## start EXCERPT
Product Passports confirm origin, carbon footprint and any number of other variables.
Early in March, tech firm Minespider secured its third contract of relevance to Latin America, signing with Nicaraguan private equity group Integra Group to trace the responsible provenance of gold from artisanal and small scale mining (ASGM) operations in Peru.
Minespider is a blockchain-based traceability platform that allows companies to pair the commodities they produce with ethical production and sustainability certificates at various stages along their supply chains, ensuring that the information is true and available to all parties involved in the business.
At the core of the solution is the idea that mineral producers issue batches with blockchain-secured digital IDs called Product Passports, to track their shipments downstream. The passports contain information such as provenance data, due diligence documents and carbon emissions data.
FROM EITHER END OF THE CHAIN
Minespider’s website is divided into landing pages for two main client types: upstream producers and downstream commodity buyers.
Minespider CEO Nathan Williams explained to Chile Explore Report that the decision to directly target downstream partners arose because it is those end-product manufacturers – the household names – that most want to reduce their environmental footprint, and they saw a direct connection with the mines as the best means for ensuring that.
The same logic also applies at the exploration end of the chain, Williams confirmed, since it’s more and more common for investors to prefer projects that have traceability in mind.
Targeting the full chain is inefficient because the more people there are deciding things the slower the process will be, he noted, adding that tracking and certification at just one part of the chain is better than nothing, and is a first step that could easily lead to further implementation. Thus, Minespider is now moving its marketing efforts away from full, end-to-end projects.
Given that the trend towards transparency could make black market metal less desirable and hence cheaper, there’s a possibility that this could have effects on the broader market. However, Williams pointed out that the value of traceability goes beyond pure economics.
“Publicly traded firms can’t get away from needing traced metals, it will affect their stock price and credit rating. Once you’re publicly traded, to sell your goods, you need more and more information attached,” he explained, adding that even if the black market price is lower, there will be fewer buyers for that material.
ROLE OF GOVERNMENTS
Outside Latin America, Minespider’s projects include a mission with the British Columbia government to ensure interoperability between both entities’ blockchain platforms. The BC government is building a blockchain system to host and distribute mine credentials, and interoperability means such credentials could automatically be included among the certificates supported by the Minespider product passport.
This raises the question of whether Minespider should add a third landing page to the site, inviting government entities.
Williams agrees that it’s important to get Latin American governments involved, since it’s in their interest to be positioned to compete globally, and more so since the US is trying to create rare earth and battery metal supply chains that don’t involve China.
However, in the case of accelerating the transition of artisanal operations to formal certification he believes firms like Minespider can have some influence simply by providing solutions that make life easier for formal operators.
Publicly traded firms can’t avoid
the need to track metals. Failure
to do so could affect their stock
price and credit rating.
“You can’t expect artisanal miners to have the same processes and procedures as an industrial mine, but if we want responsible mining they will need to formalize to some degree. Buyers in the market have a role to play and can help to normalize artisanally-sourced material, provided they have the tools to prove they were sourced responsibly,” he told Chile Explore Report, adding that governments often prefer to follow what the industry wants to do because that way they know that a particular trend is not going to hurt the economy.
## end EXCERPT
> TASK INSTRUCTIONS:
A. Duplicate the part of the Minespider article that begins at the words "Product Passports confirm" and ends after the words "in the business.".
B. Reproduce the entries from the line containing "Click Показать телефон button" through the end of the entries, requests included, and shift every coordinate in the answers up by 37. Leave the pictures out.
## start RECORDS SUPPLIED
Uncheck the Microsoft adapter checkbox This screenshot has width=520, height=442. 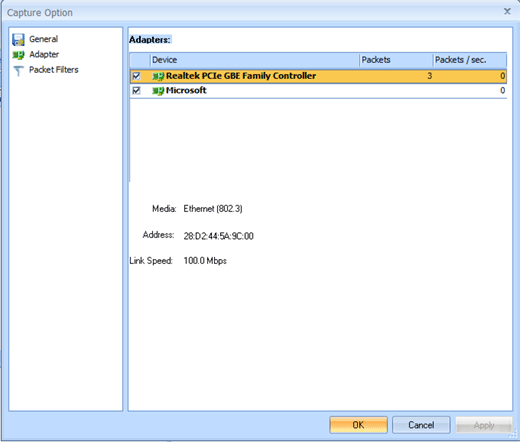tap(136, 90)
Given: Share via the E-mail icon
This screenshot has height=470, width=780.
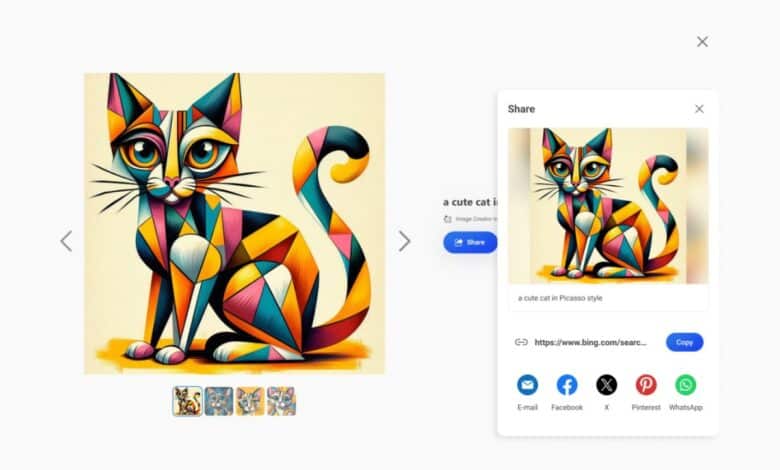Looking at the screenshot, I should coord(527,385).
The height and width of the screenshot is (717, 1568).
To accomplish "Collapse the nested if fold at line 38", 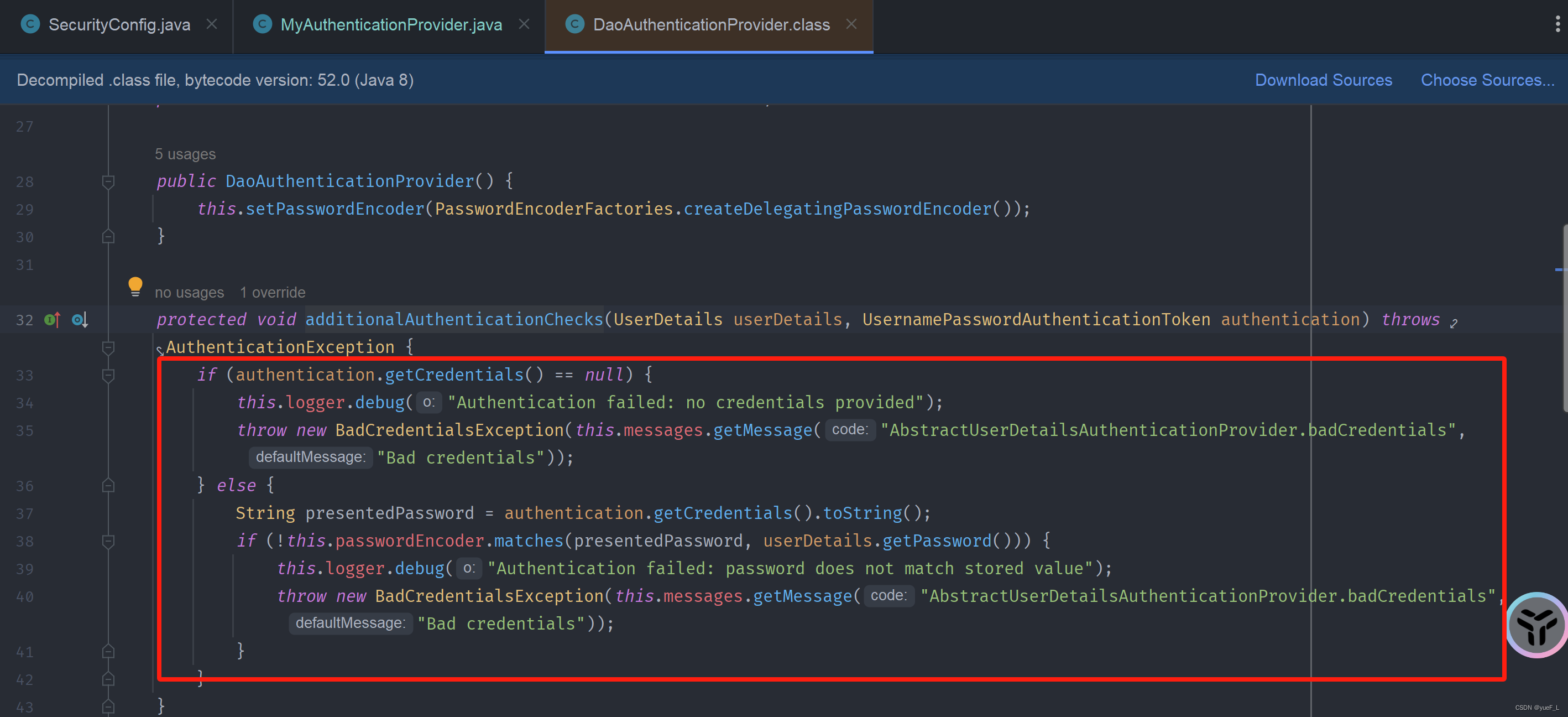I will pyautogui.click(x=108, y=541).
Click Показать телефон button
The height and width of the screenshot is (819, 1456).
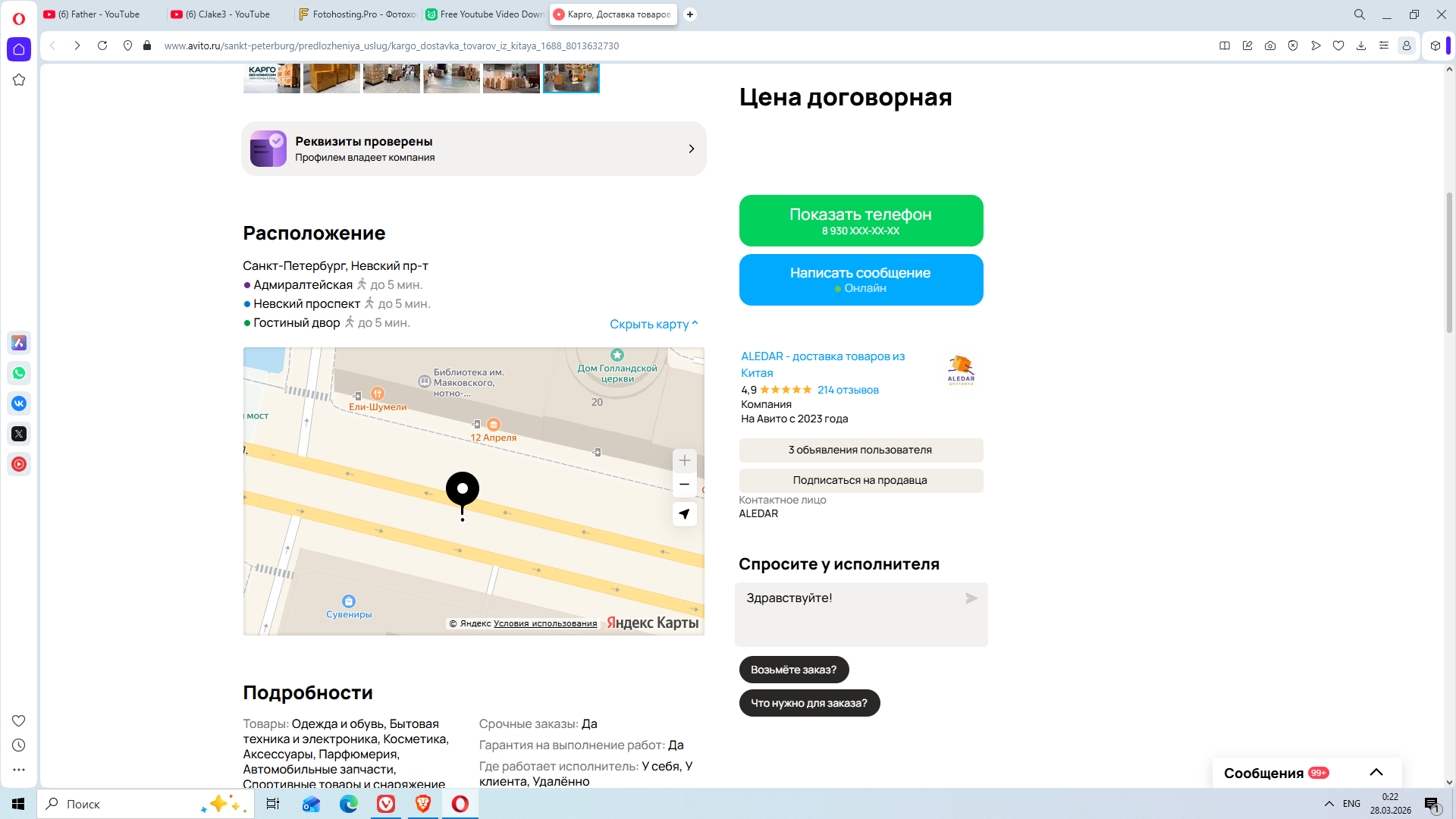[x=861, y=221]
## end RECORDS SUPPLIED
> RESPONSES:
A.
Product Passports confirm origin, carbon footprint and any number of other variables.
Early in March, tech firm Minespider secured its third contract of relevance to Latin America, signing with Nicaraguan private equity group Integra Group to trace the responsible provenance of gold from artisanal and small scale mining (ASGM) operations in Peru.
Minespider is a blockchain-based traceability platform that allows companies to pair the commodities they produce with ethical production and sustainability certificates at various stages along their supply chains, ensuring that the information is true and available to all parties involved in the business.

B.
Click Показать телефон button
The height and width of the screenshot is (819, 1456).
[x=898, y=258]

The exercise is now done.